Exercise directions: Work through the records below and copy every line that includes "agent".

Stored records
################

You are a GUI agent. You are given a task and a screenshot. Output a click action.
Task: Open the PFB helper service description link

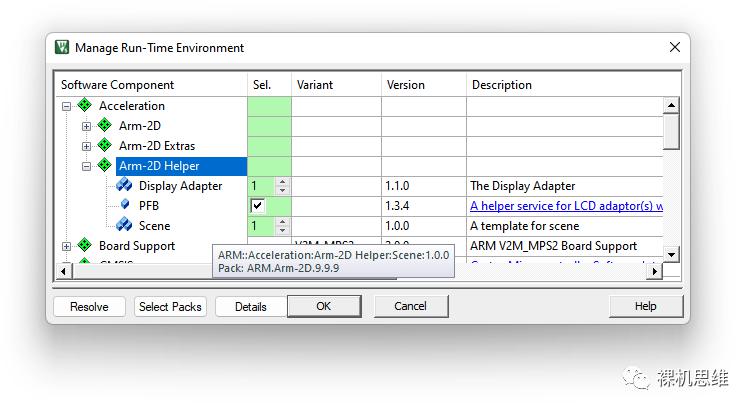(566, 206)
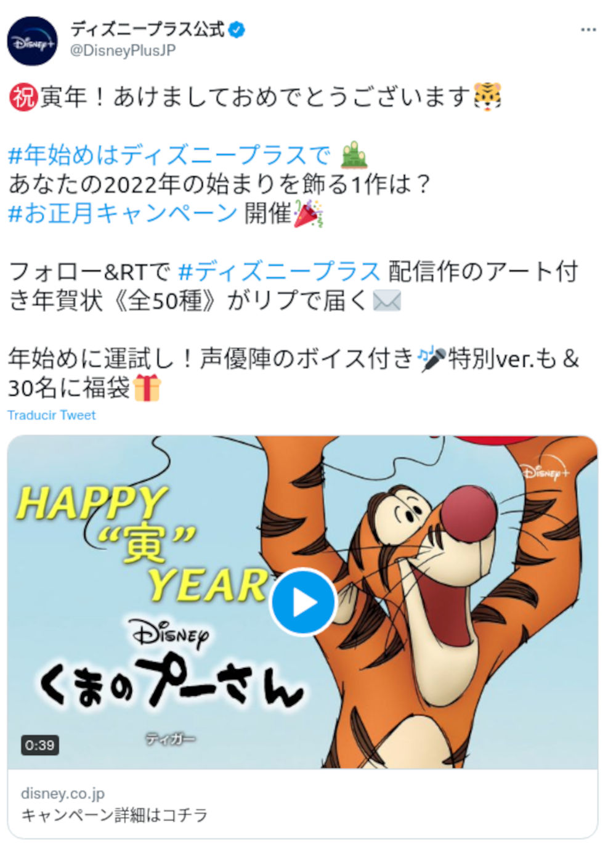Click the envelope emoji
This screenshot has width=616, height=851.
point(387,301)
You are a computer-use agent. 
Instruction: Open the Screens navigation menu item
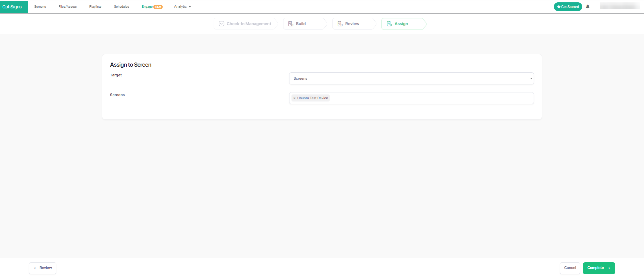(40, 7)
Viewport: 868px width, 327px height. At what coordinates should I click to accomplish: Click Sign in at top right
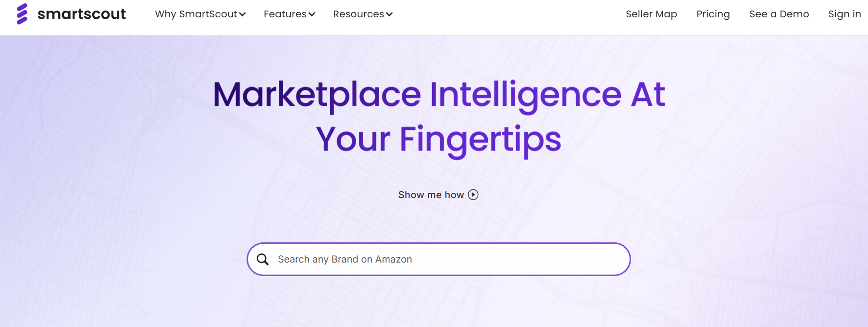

################

Task output:
You are a GUI agent. You are given a task and a screenshot. Output a click action.
You are a computer-use agent. 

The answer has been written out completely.